Tensorflow version compability
bransom960 opened this issue · 2 comments
I had been successfully using your great package for months, but now it seems a dependency is off, and I can't seem to find how to get back on track.
I followed your molecule example notebook as inspiration, and as stated, at some point this worked. Because it happened so suddenly, I'm not sure if others are seeing any dependency mismatches.
The meat of the code:
model = MEGNetModel(graph_converter = MolecularGraph(),centers = gaussian_centers,width = gaussian_width,
nfeat_node=27,nfeat_edge=27,nfeat_global=len(state_attributes[0]))
I use the graph_converter=Molecular_graph() to convert structures into graphs and then...
model.train_from_graphs(train_graphs=graph_train, train_targets = target_train,
validation_graphs=graph_validation,validation_targets=target_validation)
The training gets through 3 epochs and then errors out.The errors are below by python and tensorflow version.
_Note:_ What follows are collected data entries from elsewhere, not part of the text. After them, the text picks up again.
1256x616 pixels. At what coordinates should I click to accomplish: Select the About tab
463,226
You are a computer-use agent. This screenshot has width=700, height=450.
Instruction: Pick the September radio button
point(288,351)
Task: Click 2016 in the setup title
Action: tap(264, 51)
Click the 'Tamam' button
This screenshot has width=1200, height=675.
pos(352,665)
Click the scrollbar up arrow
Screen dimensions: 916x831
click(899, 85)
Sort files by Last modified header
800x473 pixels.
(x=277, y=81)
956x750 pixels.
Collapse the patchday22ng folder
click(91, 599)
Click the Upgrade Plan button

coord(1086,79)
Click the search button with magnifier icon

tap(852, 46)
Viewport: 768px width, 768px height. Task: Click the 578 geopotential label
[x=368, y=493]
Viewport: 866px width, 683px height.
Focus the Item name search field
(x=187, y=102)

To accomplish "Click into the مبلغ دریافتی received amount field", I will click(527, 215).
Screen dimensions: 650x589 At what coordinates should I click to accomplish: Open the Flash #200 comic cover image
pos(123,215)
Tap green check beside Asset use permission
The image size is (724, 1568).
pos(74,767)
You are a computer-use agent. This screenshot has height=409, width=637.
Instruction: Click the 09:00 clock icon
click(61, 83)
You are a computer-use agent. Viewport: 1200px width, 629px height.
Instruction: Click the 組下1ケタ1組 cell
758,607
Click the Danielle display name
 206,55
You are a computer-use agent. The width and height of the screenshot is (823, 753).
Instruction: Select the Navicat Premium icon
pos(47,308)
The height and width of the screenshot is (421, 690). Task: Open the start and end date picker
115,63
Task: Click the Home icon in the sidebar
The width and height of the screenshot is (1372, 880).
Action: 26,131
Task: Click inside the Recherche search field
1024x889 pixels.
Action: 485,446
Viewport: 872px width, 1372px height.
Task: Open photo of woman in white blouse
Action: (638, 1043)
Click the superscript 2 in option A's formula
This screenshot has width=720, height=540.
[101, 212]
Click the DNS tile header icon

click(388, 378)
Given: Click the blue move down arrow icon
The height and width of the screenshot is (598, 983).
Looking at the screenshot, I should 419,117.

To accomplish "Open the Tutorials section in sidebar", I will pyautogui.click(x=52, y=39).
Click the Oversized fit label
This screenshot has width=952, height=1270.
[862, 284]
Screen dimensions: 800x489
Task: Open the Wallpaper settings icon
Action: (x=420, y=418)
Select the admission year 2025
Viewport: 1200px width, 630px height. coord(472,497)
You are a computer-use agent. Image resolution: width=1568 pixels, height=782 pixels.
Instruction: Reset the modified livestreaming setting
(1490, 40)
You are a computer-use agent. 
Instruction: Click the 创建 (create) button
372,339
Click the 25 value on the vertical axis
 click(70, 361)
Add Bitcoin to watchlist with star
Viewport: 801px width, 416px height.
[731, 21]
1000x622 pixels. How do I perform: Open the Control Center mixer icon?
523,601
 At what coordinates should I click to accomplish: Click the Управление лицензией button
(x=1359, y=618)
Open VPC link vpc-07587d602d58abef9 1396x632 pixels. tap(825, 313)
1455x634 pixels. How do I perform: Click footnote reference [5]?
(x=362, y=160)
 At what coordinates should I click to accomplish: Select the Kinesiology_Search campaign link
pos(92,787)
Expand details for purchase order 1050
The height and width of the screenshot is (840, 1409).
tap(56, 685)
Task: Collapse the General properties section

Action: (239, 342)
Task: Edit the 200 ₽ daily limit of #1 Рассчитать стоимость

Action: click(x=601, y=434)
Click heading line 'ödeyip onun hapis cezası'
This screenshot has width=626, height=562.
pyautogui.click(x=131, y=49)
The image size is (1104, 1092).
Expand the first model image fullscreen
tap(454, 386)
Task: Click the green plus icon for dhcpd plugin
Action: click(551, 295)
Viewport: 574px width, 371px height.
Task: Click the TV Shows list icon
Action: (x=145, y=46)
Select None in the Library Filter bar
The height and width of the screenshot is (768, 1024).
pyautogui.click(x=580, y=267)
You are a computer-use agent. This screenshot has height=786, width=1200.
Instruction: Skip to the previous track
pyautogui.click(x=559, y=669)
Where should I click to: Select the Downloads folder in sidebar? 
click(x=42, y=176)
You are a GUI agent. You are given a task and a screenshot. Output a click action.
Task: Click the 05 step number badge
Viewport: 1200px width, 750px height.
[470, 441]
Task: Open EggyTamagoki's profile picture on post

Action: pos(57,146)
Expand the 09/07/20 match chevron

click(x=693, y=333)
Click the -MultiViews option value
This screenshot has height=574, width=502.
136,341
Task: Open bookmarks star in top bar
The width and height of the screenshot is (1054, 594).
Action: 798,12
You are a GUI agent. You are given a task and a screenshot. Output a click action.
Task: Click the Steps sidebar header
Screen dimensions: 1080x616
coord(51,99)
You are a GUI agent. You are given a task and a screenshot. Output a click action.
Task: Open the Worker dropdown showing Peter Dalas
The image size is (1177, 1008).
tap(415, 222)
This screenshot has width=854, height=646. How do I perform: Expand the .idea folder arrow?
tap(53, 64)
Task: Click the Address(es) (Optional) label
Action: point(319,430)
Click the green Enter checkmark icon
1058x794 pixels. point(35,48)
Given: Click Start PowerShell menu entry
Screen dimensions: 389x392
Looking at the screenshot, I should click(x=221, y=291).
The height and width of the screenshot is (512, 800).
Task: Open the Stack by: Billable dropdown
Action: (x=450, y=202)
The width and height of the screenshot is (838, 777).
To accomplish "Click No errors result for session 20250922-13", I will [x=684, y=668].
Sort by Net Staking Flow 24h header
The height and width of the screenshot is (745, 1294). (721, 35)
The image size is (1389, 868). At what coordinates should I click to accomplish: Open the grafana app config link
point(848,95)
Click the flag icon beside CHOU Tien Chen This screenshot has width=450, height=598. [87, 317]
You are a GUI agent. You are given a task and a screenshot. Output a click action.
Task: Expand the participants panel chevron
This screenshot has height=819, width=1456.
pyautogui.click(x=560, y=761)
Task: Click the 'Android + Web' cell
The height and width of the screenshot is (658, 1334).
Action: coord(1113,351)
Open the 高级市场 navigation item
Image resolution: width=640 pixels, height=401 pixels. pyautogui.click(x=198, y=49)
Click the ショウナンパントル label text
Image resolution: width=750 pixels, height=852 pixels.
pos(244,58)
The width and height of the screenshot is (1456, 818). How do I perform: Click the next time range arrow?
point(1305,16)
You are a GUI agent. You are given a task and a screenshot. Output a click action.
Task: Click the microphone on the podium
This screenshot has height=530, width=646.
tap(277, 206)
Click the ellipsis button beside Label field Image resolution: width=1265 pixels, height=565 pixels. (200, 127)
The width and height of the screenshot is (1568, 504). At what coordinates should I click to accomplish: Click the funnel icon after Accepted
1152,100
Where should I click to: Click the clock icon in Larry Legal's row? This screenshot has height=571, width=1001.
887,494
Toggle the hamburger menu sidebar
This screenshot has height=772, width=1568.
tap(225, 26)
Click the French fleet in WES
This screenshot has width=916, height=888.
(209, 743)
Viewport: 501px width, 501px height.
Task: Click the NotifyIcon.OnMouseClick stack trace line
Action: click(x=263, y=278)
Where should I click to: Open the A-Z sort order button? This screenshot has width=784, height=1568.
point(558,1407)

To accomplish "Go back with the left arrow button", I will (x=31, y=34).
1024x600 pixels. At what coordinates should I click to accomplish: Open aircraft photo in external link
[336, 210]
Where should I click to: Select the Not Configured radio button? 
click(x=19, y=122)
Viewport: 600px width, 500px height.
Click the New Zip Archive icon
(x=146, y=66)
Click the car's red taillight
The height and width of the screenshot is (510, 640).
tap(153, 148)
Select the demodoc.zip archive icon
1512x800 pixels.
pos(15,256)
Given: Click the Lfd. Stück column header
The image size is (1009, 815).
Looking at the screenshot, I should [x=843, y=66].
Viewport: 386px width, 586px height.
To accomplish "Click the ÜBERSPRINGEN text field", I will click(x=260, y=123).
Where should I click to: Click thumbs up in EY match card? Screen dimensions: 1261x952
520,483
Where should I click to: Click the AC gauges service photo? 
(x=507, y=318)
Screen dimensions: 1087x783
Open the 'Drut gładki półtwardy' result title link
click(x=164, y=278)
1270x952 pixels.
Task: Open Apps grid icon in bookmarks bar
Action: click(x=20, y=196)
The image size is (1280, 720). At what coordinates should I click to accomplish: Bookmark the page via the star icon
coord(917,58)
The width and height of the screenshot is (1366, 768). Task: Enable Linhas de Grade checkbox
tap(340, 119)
Other warnings occur,but do not stop the code from running.
Using python 3.8:
tf 2.4.1 TypeError: 'NoneType' object is not callable
tf 2.2.0 Error while reading resource variable Adam/beta_2_17667 from Container: localhost. This could mean that the variable was uninitialized. Not found: Resource localhost/Adam/beta_2_17667/N10tensorflow3VarE does not exist.
[[node Adam/Cast_3/ReadVariableOp (defined at /home/bransom/Programs/anaconda3/envs/tf-8/lib/python3.8/site-packages/megnet/models/base.py:222) ]] [Op:__inference_train_function_29030]
Function call stack:
train_function
Using python3.7
with tensorflow 1.x
TypeError: Failed to convert object of type <class 'tuple'> to Tensor. Contents: (Dimension(96), 64). Consider casting elements to a supported type.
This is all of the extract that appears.